EMOM – every minute on-the minute.
A classic little training methodology born from weightlifting.
Did you know that?
Well, to the best of my knowledge that is where it came from, typically focused on lifting complexes that housed the main or derivative variations of the Snatch/Clean & Jerk.
One of the main reasons for these was to have people improve their work capacity by increasing overall training density (work done per unit of time).
They were also following an interval training guideline.
So 1/1, 1/2, 1/3, or even 1/5 for work to rest ratios.
Doing this would mean that the common length of complex, or series of movements, reps etc, would last no longer than 5-30 seconds to allow for optimal performance and high work capacity.
Most would fall in the 10-15 second mark of work/effort, meaning the rest would be 5x or 3x the length, meaning a better quality of rep.
One mistake a lot of people make now is that they program things far too close to the mark of 30 seconds, or even 40 seconds of work and have very limited rest.
While that is a viable and in fact very useful option for some circumstances and outcomes, it’s not the main purpose behind EMOM’s, well, traditional ones anyway.
Keeping this in mind will serve you well.
You see there is a little thing called the ‘Neurological Scale of Demands’ and the higher up this you climb or program your training the more rest you will need between efforts.
Example: When compared –
Barbell Snatch = high neurological demand
Prowler Push = low neurological demand
The snatch would be an EMOM of say 2-3 reps (10seconds total starting effort), where as the sled you could push for 40m and potentially take as long as 30 seconds in the first rounds.
^ They both have different training outcomes, the big question is do you know what outcome you’re actually after?
One forgotten element of EMOM’s is that if you’re planing on one lasting longer than 10min you’ve got to account for fatigue.
This means what may start off being a 10-15 second effort for the first 10min will become more like a 20second one in the next 10 and creep up further as you increase your total amount of rounds/mins working.
Your reason for slowdown may be because you end up performing each rep as a single, which is acceptable, if however it’s because you’re losing RFD and speed of reps then that would say to me you’re done for the day.
Of course people won’t stop, they’d keep grinding our the reps, poorly, slowly, and as such lose their training effect meaning they’re not providing an adaptive stimulus, they’re simply making themselves tired now.
By all means you can do that, it’s just not wise.

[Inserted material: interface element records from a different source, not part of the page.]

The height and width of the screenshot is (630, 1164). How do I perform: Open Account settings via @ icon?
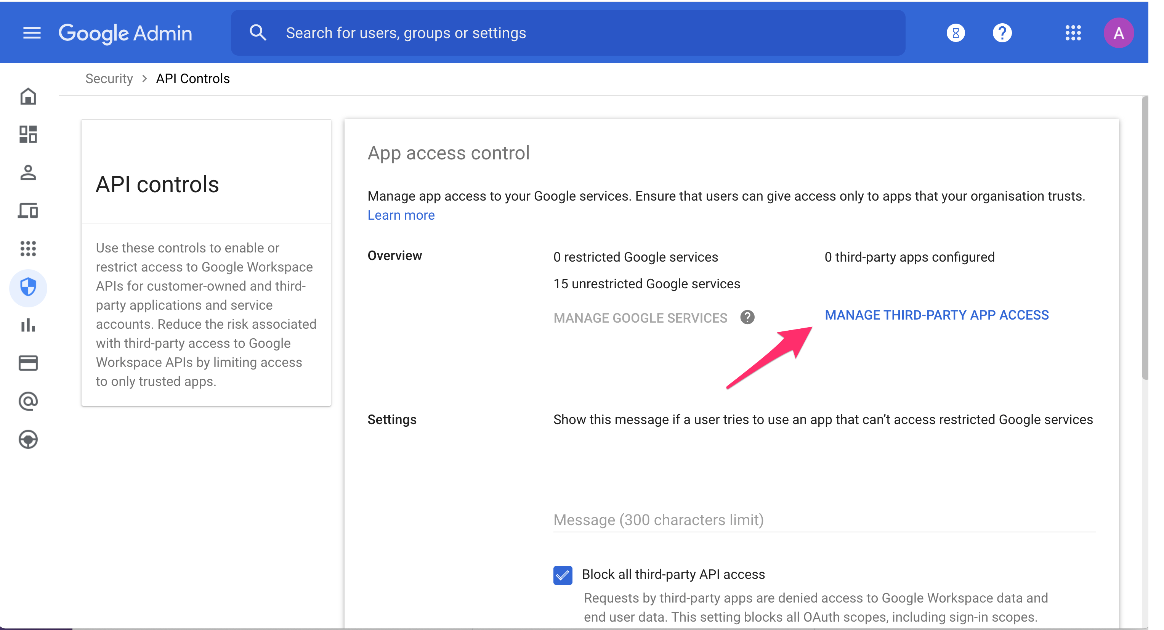pos(28,401)
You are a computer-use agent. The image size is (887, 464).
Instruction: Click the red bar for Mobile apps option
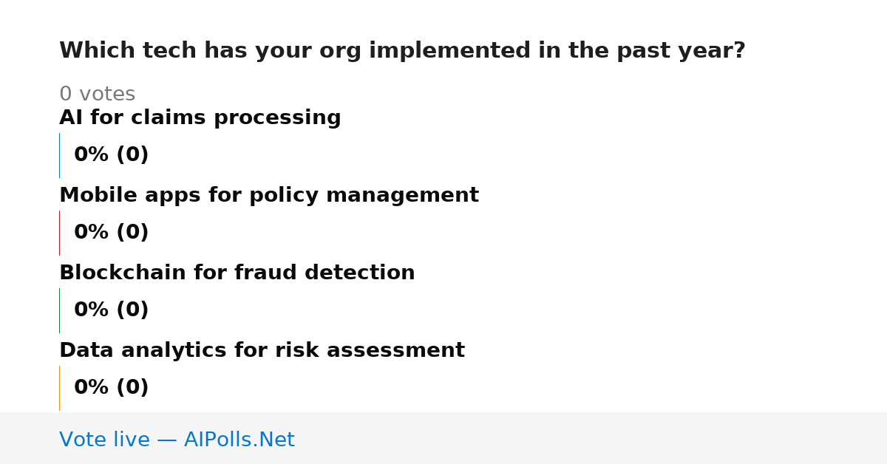pos(59,233)
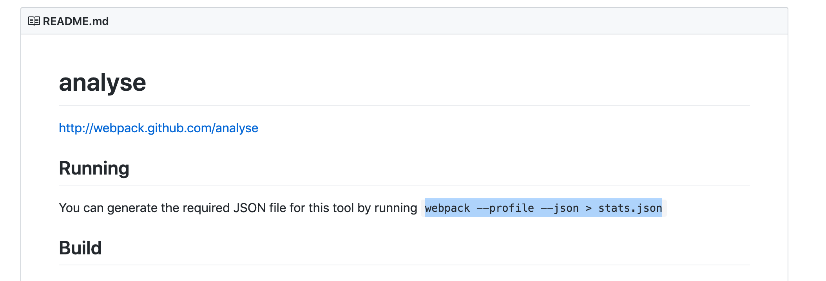The image size is (826, 281).
Task: Click the README.md file name label
Action: [76, 21]
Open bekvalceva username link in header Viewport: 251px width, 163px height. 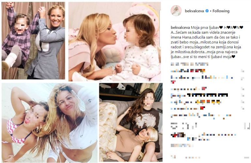(x=194, y=11)
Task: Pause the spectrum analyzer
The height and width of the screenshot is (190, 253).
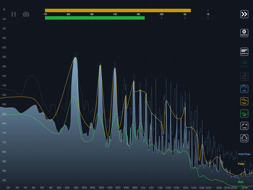Action: coord(14,14)
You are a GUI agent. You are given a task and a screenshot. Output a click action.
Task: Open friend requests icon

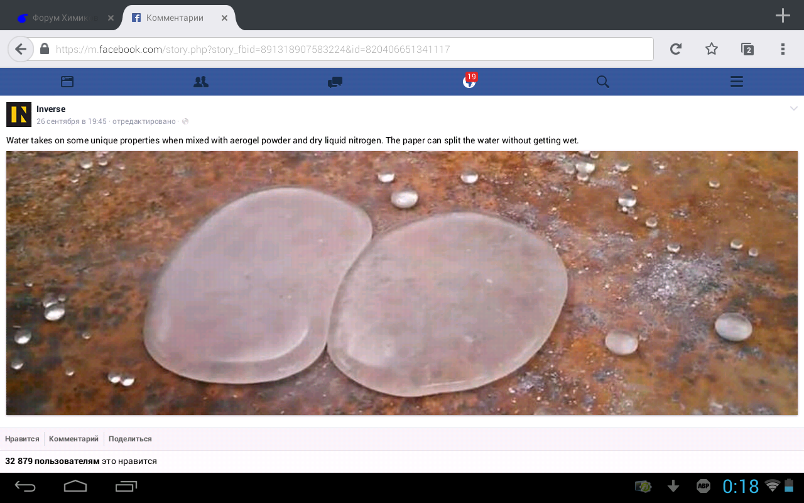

Anyway, here are 5 of my personal favourites:
1 – Kettlebell Jerks x6-10 x10-20min EMOM
2 – Kettlebell Single Arm Swing x5 x10-20min EMOM
3 – BB Clean > FS > Push Press x1-3-2 x15min EMOM
4 – Pull Ups (varied grips) x5 x30min EMOM
5 – Loaded Carry (50%+ BW) x20-30m x30min EMOM
Give these a try, they’re great at improving your CV, strength, shifting body fat, yielding some LBM increase and overall mental resilience.